▶ [Document excerpt]

Twitter has rolled out a new TikTok-like Explore tab for users in a limited number of countries. The tab will help users quickly check out the top trending content on the platform. Apart from that, Twitter has also announced that it is testing one-time warnings for users on the photos and videos they share. This feature is currently accessible to only a small number of users. The one-time warning feature enables users to flag their post with Nudity, Violence, or Sensitive labels. Prior to this, users had to mark all their posts as sensitive. Twitter has also mentioned in a recent blog post that they are testing out an overhauled "human-first" approach to reporting content.
Twitter carried out a limited rollout of the new Explore tab on December 8. The Explore tab is now divided into 'Trending' and 'For You' sections. Many users have pointed out the layout resembles that of TikTok. It is also speculated to function similarly, where users simply need to swipe for new content. This feature is currently available in some countries for those who use Twitter in English on Android and iOS.

▶ [Record set]
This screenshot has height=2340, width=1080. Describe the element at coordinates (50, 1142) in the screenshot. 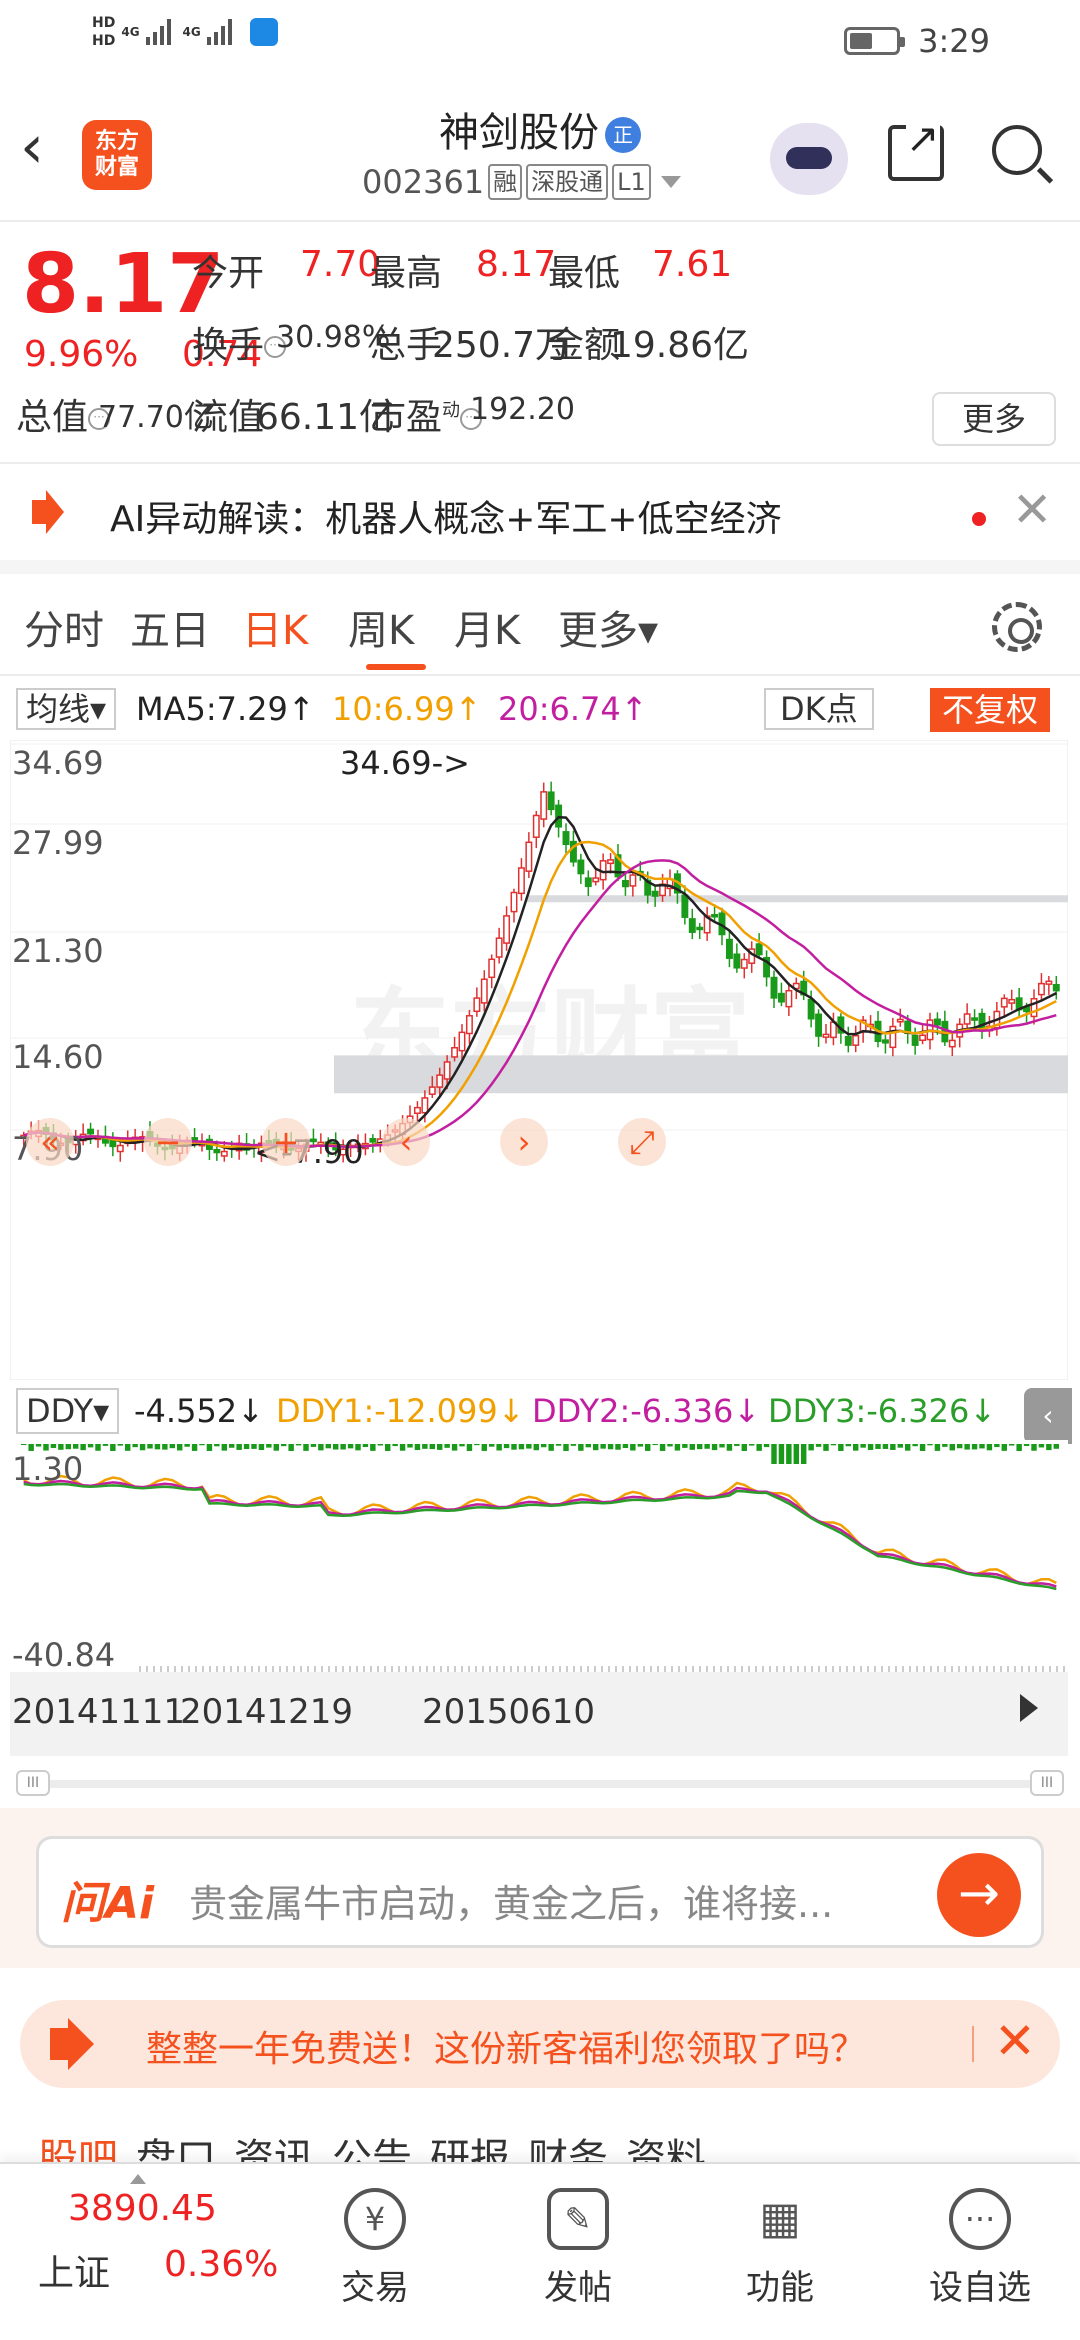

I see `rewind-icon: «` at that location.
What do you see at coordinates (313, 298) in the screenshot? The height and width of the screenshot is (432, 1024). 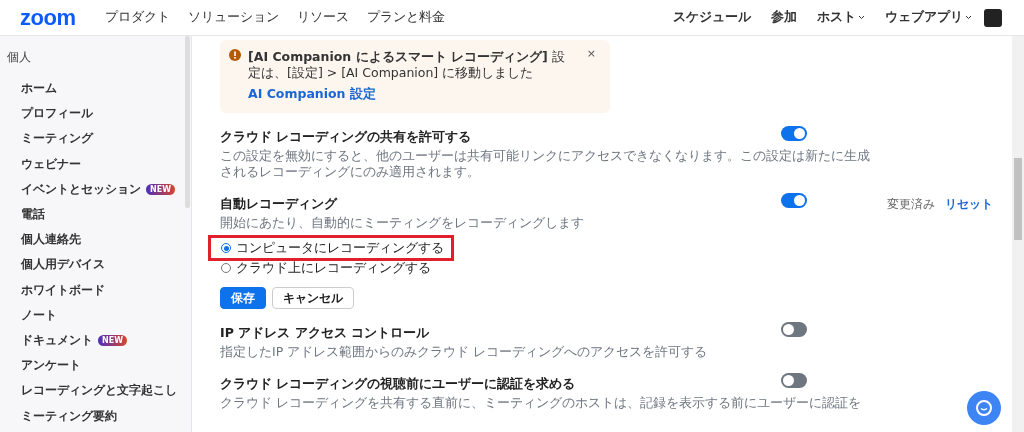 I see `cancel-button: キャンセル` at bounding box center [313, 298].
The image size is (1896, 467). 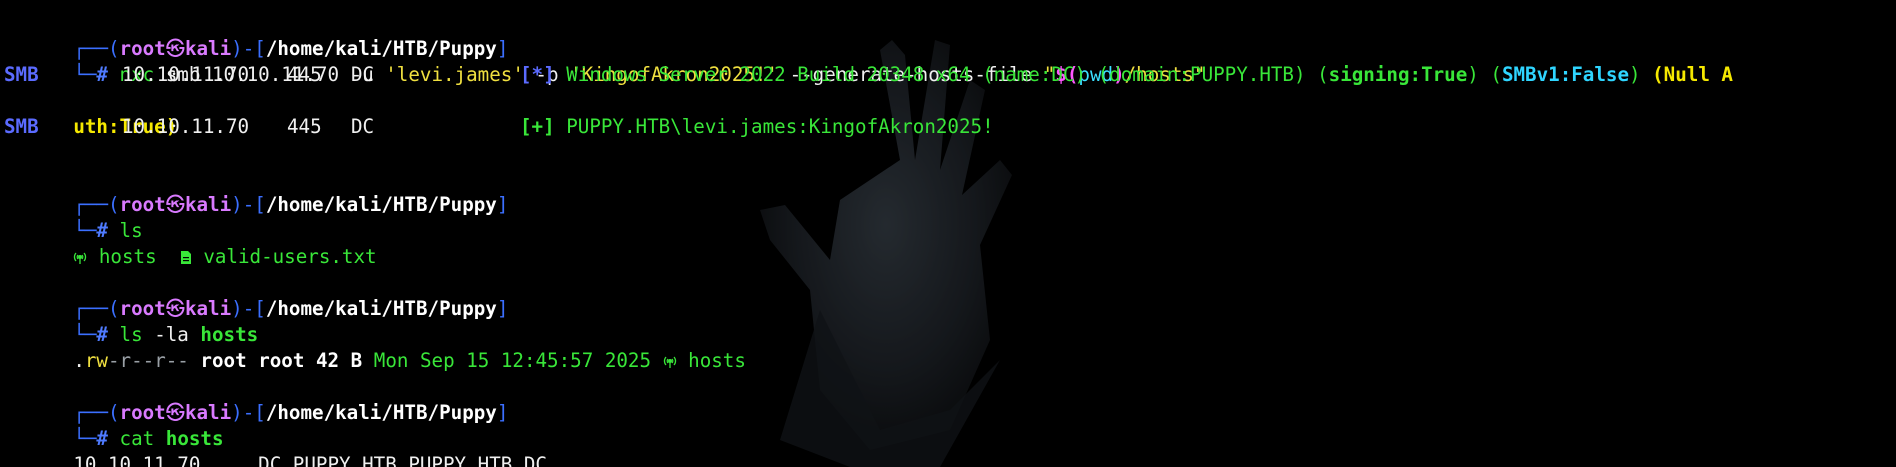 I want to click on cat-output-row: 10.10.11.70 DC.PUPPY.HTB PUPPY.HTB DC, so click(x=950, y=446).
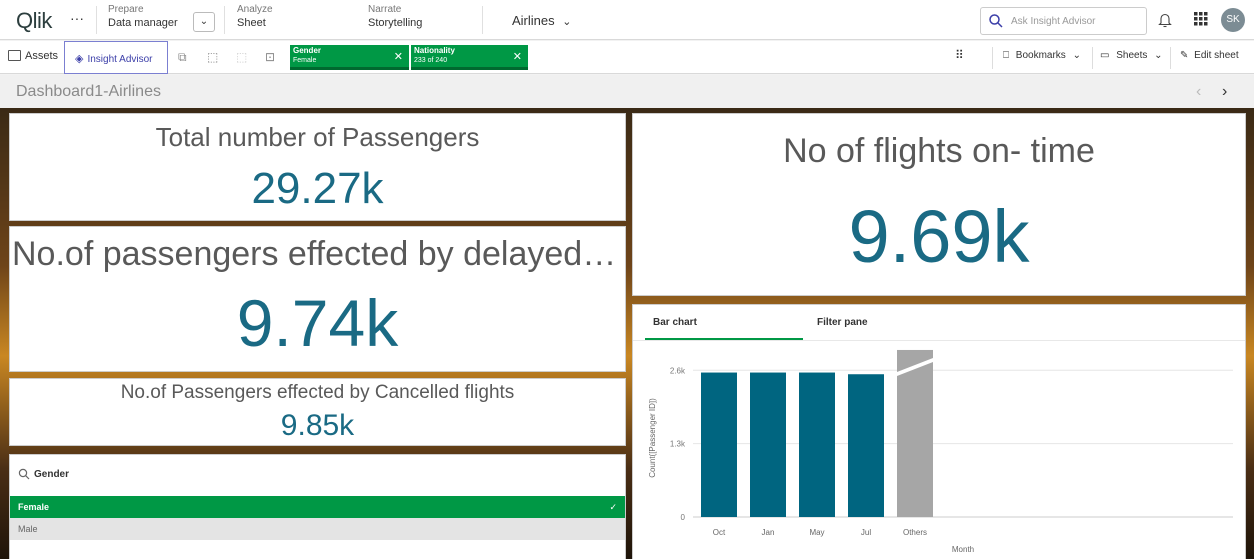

--

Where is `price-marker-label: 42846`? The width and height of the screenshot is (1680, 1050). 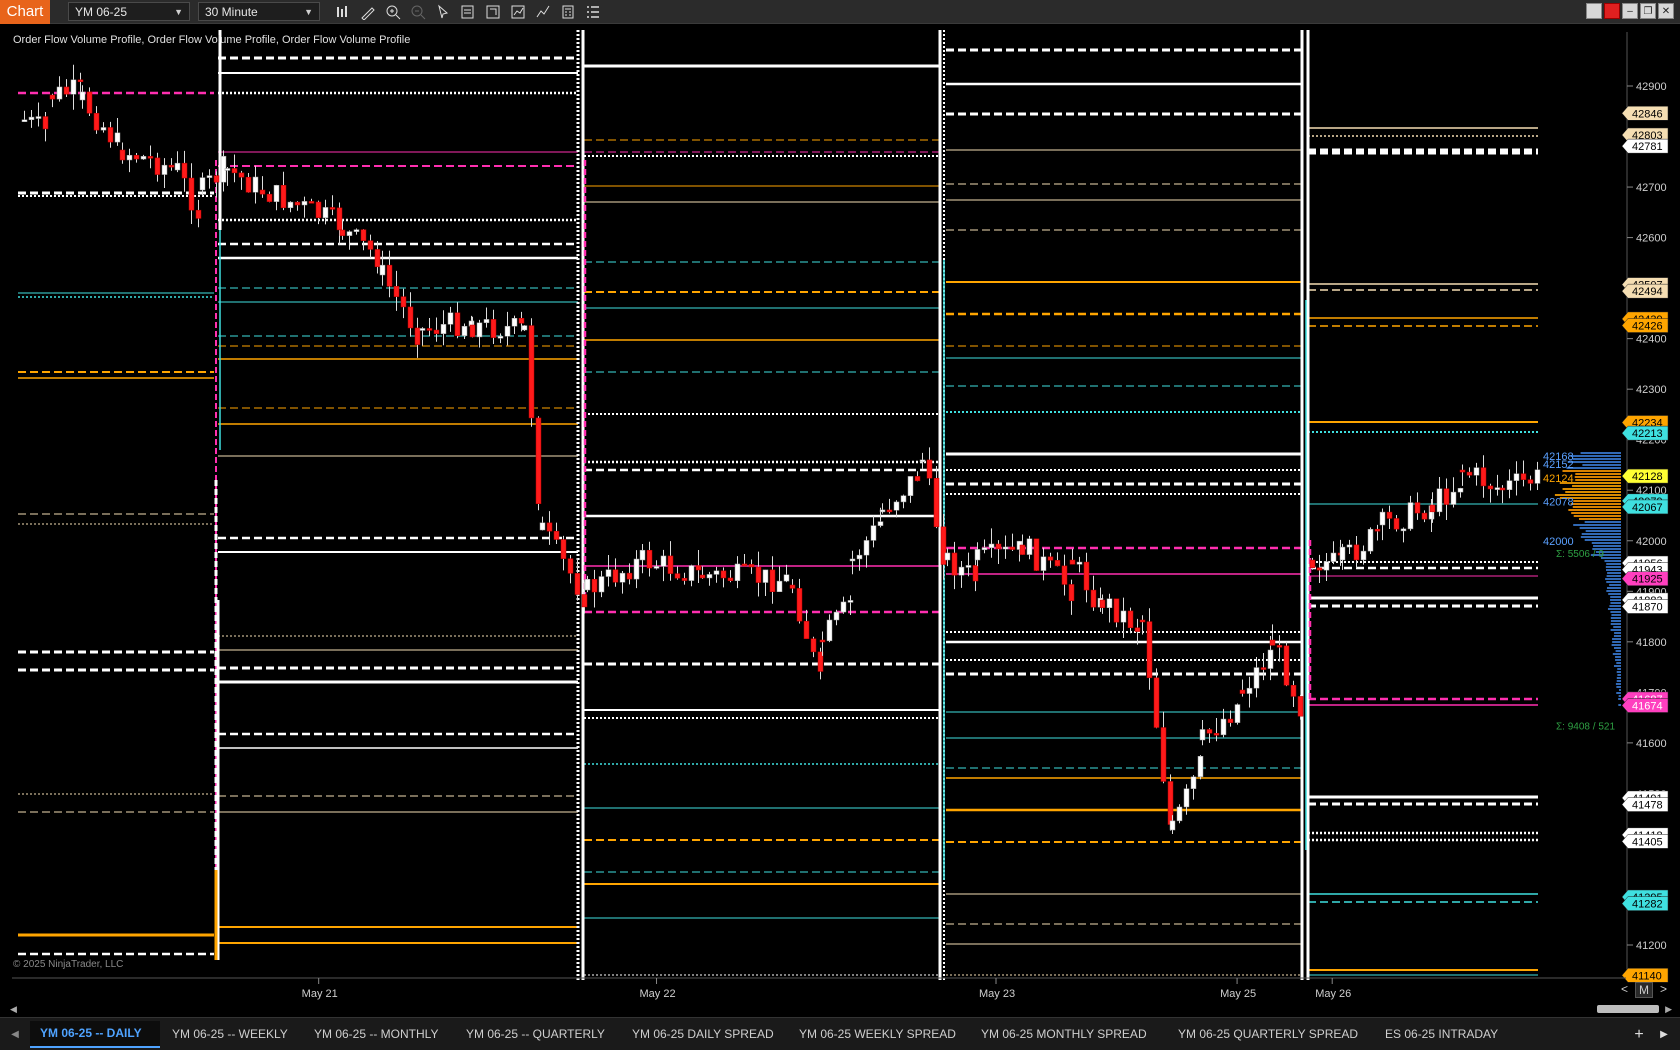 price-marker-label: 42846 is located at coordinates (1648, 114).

==

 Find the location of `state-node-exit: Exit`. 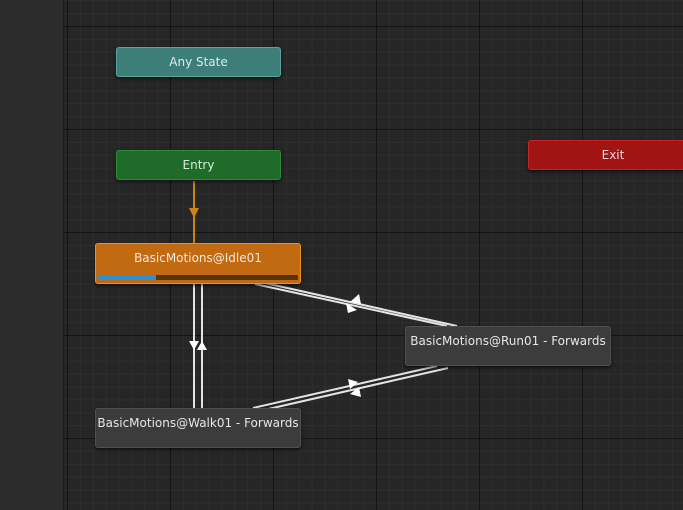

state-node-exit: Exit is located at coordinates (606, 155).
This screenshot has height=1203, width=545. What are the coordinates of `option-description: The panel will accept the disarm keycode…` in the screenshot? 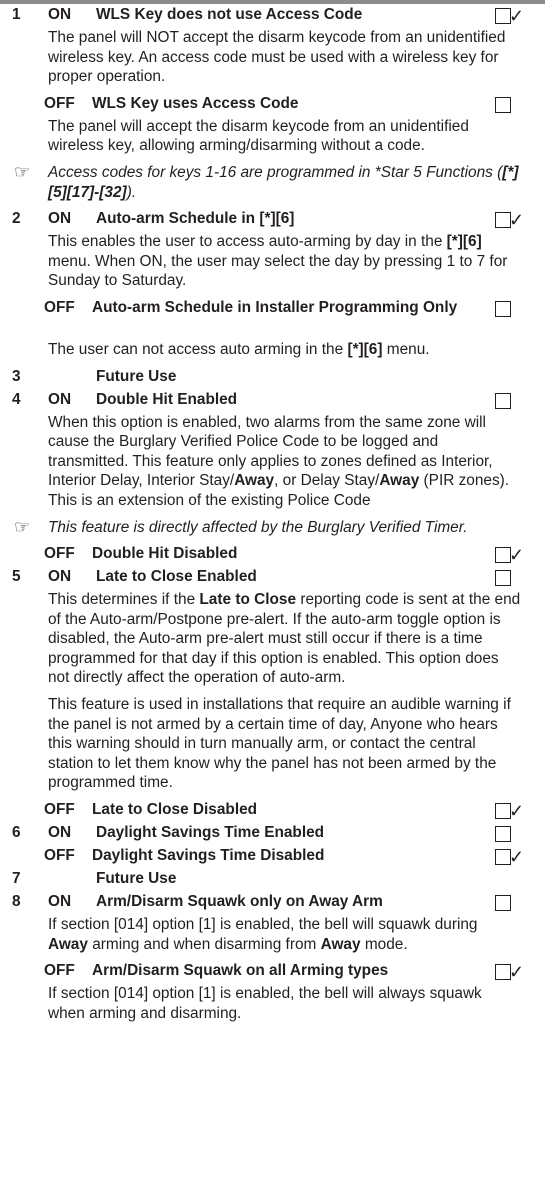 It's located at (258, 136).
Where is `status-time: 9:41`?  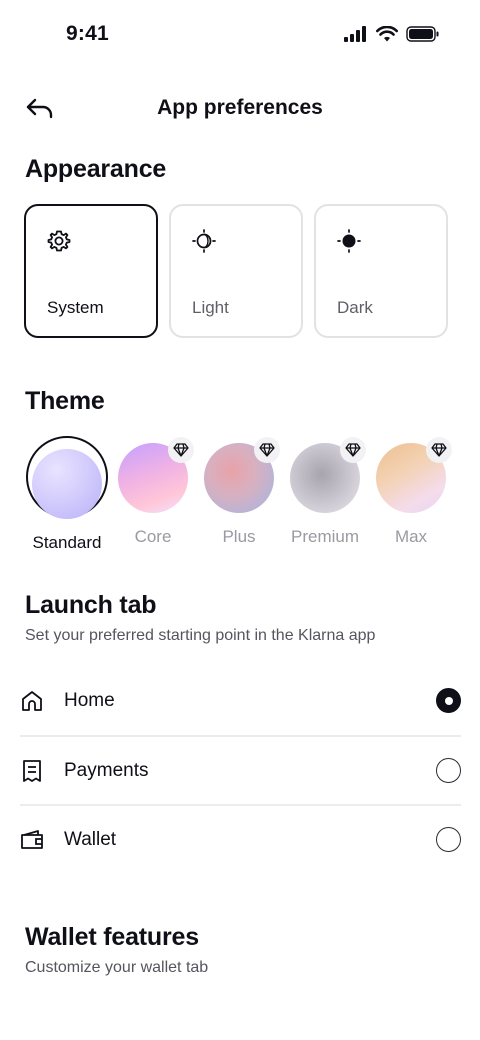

▶ [Activities]
- 1) According to the article on Twitter's Explore tab, on what date did Twitter carry out the limited rollout of the new Explore tab?
- 2) Reproduce the passage of the article on Twitter's Explore tab from "Twitter carried out" to "Android and iOS.".
The listing is separate material and has no connection to the article on Twitter's Explore tab.

▶ [Replies]
- 1) December 8.

- 2)
Twitter carried out a limited rollout of the new Explore tab on December 8. The Explore tab is now divided into 'Trending' and 'For You' sections. Many users have pointed out the layout resembles that of TikTok. It is also speculated to function similarly, where users simply need to swipe for new content. This feature is currently available in some countries for those who use Twitter in English on Android and iOS.